When British Prime Minister Theresa May called for stricter regulation of the Internet, it was in a point in time when public riposte wouldn’t have been that quick or strong. It wasn’t. The first thought was to keep the country safe. But this time the techies stepped in, saying it would be rather difficult to implement, considering that there are layers within layers in the deep web, and quite like the legendary giant squid, it would never again be visible for effective control.
This is probably a reason why even the much derided NSA of the US has been allowed to retain a certain amount of access to listening posts. The NIA of India has asked for such authority and they have made a strong case for themselves when they did pick up valuable clues through chatter on the net, especially on the social media circuit.

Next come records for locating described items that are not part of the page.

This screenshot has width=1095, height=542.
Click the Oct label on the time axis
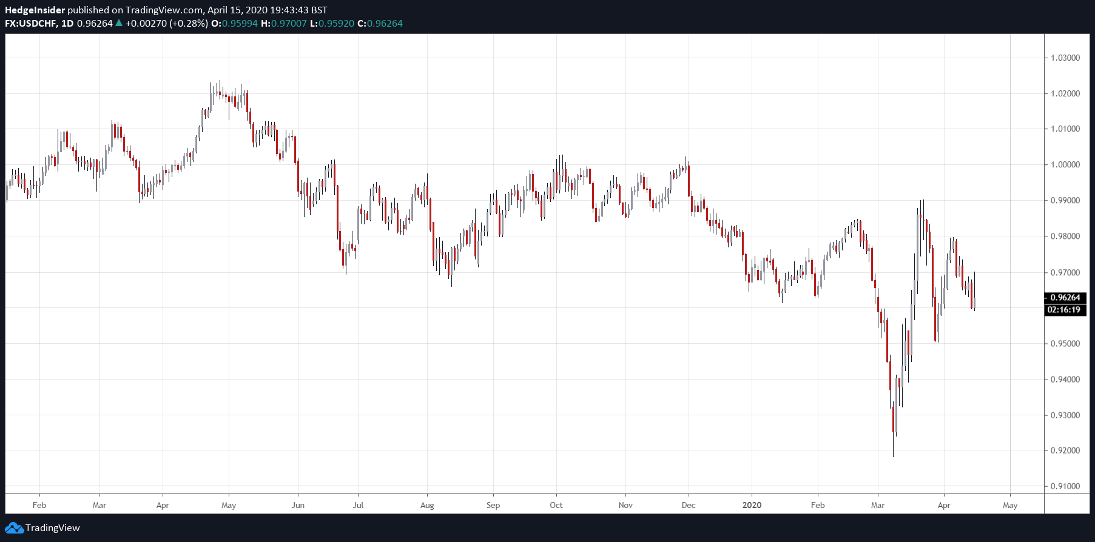pyautogui.click(x=556, y=505)
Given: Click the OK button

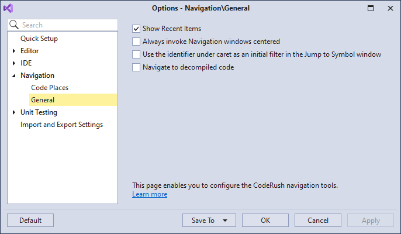Looking at the screenshot, I should point(265,221).
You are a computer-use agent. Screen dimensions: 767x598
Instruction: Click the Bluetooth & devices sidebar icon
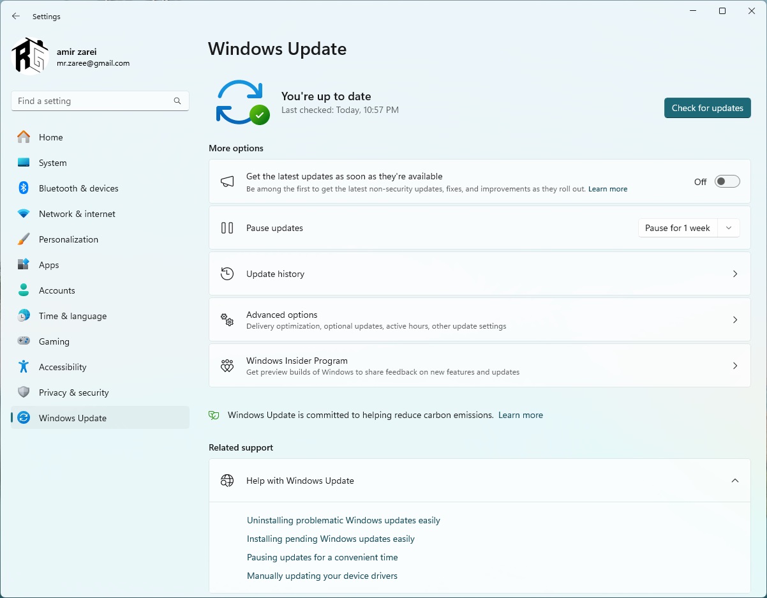tap(24, 188)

It has been said that the UK government’s surveillance powers “are already so vast” that not much more can really be done to enhance it. Every time you move into a private interaction, you are violating the rights of a private citizen. Not every time can you justify this by the ruse of hearing in on a possible terror plot. In the US, the NSA had ridden roughshod over rights and the entire web of deceit was so large that some of it had to be dismantled. It had become so widespread that German Chancellor Angela Merkel had alleged that the US was listening in to her phone calls.

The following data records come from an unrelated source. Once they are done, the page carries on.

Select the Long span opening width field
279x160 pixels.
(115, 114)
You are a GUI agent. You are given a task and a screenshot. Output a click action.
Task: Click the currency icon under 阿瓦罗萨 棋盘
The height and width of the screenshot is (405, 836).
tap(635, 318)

Such an international PR blunder needs to be avoided by the UK if it tries to spin a larger web. Ditto for India. But terror is terror, and India has finally agreed to set up a system through which it can intercept important messaging critical to national interest.
In the UK, technology advocacy organization Electronic Frontier Foundation has been reported as saying: “The most likely outcome, in fact, would be simply to drive threatening communications underground, where they will be harder to expose and challenge. They will inevitably restrict the speech of law-abiding citizens. We should reject these calls and ensure that the Internet remains free and open.”
Bugging the net too much might not also yield the right results. During mafia don Al Capone’s heydays, the FBI had bugged almost every room in his house. However, they could never tape Capone giving a kill order, because it was said that if he wanted someone killed, he would simply nod. The internet has a similar method, got down to the deep web.
However, as it is seen in cases of lone wolf attacks, where hidden instincts are jolted into the open, these are more effective through social media, and that is what needs to be monitored, if possible.
This call for monitoring social media has reached a high in India, not just for reasons for monitoring terror activity as also for controlling the sale of child pornography and other sexually abusive material over the web. A case in the Supreme Court has been trying to find a solution through interviews with officials of Whatsapp, Google, Apple and other companies on how to maintain privacy. This search might lead to the larger picture of monitoring the social media for other activity as well.
Indian laws, though, fall short in dealing with such activity even if they are found, in the absence of bilateral or trilateral deals with other countries. For India, thus, the problem is manifold and a possible model developed in the interest of the West can only benefit India, which can adopt a modified version of it.
To that end May’s call for more control of the Net can be followed with great interest.